Please copy the listing below line for line, keeping every character unchanged.

>> begin Data for this exercise

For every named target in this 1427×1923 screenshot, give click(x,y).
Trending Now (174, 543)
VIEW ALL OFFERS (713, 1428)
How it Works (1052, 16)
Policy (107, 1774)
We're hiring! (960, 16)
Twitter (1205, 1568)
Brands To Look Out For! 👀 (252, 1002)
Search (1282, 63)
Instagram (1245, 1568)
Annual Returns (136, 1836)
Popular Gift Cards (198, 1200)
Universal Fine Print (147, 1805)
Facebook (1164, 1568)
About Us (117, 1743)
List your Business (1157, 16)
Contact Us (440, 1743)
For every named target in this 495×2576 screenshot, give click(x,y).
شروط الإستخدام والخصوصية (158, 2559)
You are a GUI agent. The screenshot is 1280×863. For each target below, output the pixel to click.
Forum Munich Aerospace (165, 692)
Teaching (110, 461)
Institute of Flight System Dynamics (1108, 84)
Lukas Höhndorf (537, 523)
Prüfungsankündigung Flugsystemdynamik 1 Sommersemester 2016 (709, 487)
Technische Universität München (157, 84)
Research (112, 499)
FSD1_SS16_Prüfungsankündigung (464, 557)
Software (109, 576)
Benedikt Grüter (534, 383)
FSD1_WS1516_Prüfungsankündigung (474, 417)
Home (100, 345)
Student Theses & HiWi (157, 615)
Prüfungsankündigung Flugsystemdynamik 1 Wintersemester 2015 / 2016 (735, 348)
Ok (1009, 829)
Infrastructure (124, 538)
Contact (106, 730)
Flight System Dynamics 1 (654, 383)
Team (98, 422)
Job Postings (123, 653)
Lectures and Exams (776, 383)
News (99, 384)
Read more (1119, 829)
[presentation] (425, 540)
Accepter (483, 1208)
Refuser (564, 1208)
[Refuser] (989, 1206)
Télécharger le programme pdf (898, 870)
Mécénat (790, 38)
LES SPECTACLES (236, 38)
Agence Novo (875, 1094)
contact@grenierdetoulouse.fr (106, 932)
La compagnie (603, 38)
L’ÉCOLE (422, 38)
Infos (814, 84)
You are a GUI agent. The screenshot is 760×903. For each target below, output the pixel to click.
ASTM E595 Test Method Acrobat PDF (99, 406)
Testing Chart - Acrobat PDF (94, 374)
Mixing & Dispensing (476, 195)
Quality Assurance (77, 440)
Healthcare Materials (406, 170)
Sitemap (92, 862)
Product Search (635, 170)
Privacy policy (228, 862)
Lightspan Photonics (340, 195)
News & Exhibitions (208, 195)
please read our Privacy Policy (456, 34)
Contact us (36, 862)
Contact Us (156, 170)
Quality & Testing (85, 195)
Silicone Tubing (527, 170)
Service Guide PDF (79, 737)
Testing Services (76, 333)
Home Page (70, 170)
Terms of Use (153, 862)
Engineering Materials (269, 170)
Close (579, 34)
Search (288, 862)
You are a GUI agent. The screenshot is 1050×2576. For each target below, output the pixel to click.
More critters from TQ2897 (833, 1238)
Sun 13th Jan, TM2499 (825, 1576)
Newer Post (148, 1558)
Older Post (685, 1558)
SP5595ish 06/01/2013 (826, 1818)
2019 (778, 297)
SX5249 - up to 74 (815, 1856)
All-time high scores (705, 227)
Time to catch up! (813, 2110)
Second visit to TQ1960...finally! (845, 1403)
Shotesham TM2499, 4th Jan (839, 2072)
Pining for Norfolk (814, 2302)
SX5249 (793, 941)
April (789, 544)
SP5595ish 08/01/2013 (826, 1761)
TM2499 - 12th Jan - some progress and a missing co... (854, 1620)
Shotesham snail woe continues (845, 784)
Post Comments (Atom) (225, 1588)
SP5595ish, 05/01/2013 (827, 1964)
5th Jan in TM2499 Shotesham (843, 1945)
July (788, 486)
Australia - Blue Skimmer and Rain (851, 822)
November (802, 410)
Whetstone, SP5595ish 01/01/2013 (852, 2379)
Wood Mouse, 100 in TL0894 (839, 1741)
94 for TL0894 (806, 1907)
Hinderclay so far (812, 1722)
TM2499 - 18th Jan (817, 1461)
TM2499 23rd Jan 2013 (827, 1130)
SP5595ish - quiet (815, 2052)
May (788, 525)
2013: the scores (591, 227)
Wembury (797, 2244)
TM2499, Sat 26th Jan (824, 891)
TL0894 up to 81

>> end Data for this exercise

- [Response to the exercise]
For every named target in this 1427×1923 screenshot, give click(x,y).
Trending Now (174, 543)
VIEW ALL OFFERS (713, 1428)
How it Works (1052, 16)
Policy (107, 1774)
We're hiring! (960, 16)
Twitter (1205, 1568)
Brands To Look Out For! 👀 (252, 1002)
Search (1282, 63)
Instagram (1245, 1568)
Annual Returns (136, 1836)
Popular Gift Cards (198, 1200)
Universal Fine Print (147, 1805)
Facebook (1164, 1568)
About Us (117, 1743)
List your Business (1157, 16)
Contact Us (440, 1743)
For every named target in this 495×2576 screenshot, give click(x,y).
شروط الإستخدام والخصوصية (158, 2559)
You are a GUI agent. The screenshot is 1280×863. For each target below, output the pixel to click.
Forum Munich Aerospace (165, 692)
Teaching (110, 461)
Institute of Flight System Dynamics (1108, 84)
Lukas Höhndorf (537, 523)
Prüfungsankündigung Flugsystemdynamik 1 Sommersemester 2016 (709, 487)
Technische Universität München (157, 84)
Research (112, 499)
FSD1_SS16_Prüfungsankündigung (464, 557)
Software (109, 576)
Benedikt Grüter (534, 383)
FSD1_WS1516_Prüfungsankündigung (474, 417)
Home (100, 345)
Student Theses & HiWi (157, 615)
Prüfungsankündigung Flugsystemdynamik 1 Wintersemester 2015 / 2016 (735, 348)
Ok (1009, 829)
Infrastructure (124, 538)
Contact (106, 730)
Flight System Dynamics 1 (654, 383)
Team (98, 422)
Job Postings (123, 653)
Lectures and Exams (776, 383)
News (99, 384)
Read more (1119, 829)
[presentation] (425, 540)
Accepter (483, 1208)
Refuser (564, 1208)
[Refuser] (989, 1206)
Télécharger le programme pdf (898, 870)
Mécénat (790, 38)
LES SPECTACLES (236, 38)
Agence Novo (875, 1094)
contact@grenierdetoulouse.fr (106, 932)
La compagnie (603, 38)
L’ÉCOLE (422, 38)
Infos (814, 84)
You are a GUI agent. The screenshot is 760×903. For each target below, output the pixel to click.
ASTM E595 Test Method Acrobat PDF (99, 406)
Testing Chart - Acrobat PDF (94, 374)
Mixing & Dispensing (476, 195)
Quality Assurance (77, 440)
Healthcare Materials (406, 170)
Sitemap (92, 862)
Product Search (635, 170)
Privacy policy (228, 862)
Lightspan Photonics (340, 195)
News & Exhibitions (208, 195)
please read our Privacy Policy (456, 34)
Contact us (36, 862)
Contact Us (156, 170)
Quality & Testing (85, 195)
Silicone Tubing (527, 170)
Service Guide PDF (79, 737)
Testing Services (76, 333)
Home Page (70, 170)
Terms of Use (153, 862)
Engineering Materials (269, 170)
Close (579, 34)
Search (288, 862)
You are a GUI agent. The screenshot is 1050×2576. For each target below, output the pixel to click.
More critters from TQ2897 (833, 1238)
Sun 13th Jan, TM2499 (825, 1576)
Newer Post (148, 1558)
Older Post (685, 1558)
SP5595ish 06/01/2013 (826, 1818)
2019 (778, 297)
SX5249 - up to 74 (815, 1856)
All-time high scores (705, 227)
Time to catch up! (813, 2110)
Second visit to TQ1960...finally! (845, 1403)
Shotesham TM2499, 4th Jan (839, 2072)
Pining for Norfolk (814, 2302)
SX5249 (793, 941)
April (789, 544)
SP5595ish 08/01/2013 (826, 1761)
TM2499 - 12th Jan - some progress and a missing co... (854, 1620)
Shotesham snail woe continues (845, 784)
Post Comments (Atom) (225, 1588)
SP5595ish, 05/01/2013 (827, 1964)
5th Jan in TM2499 Shotesham (843, 1945)
July (788, 486)
Australia - Blue Skimmer and Rain (851, 822)
November (802, 410)
Whetstone, SP5595ish 01/01/2013 (852, 2379)
Wood Mouse, 100 in TL0894 (839, 1741)
94 for TL0894 (806, 1907)
Hinderclay so far (812, 1722)
TM2499 - 18th Jan (817, 1461)
TM2499 23rd Jan 2013 (827, 1130)
SP5595ish - quiet (815, 2052)
May (788, 525)
2013: the scores (591, 227)
Wembury (797, 2244)
TM2499, Sat 26th Jan (824, 891)
TL0894 up to 81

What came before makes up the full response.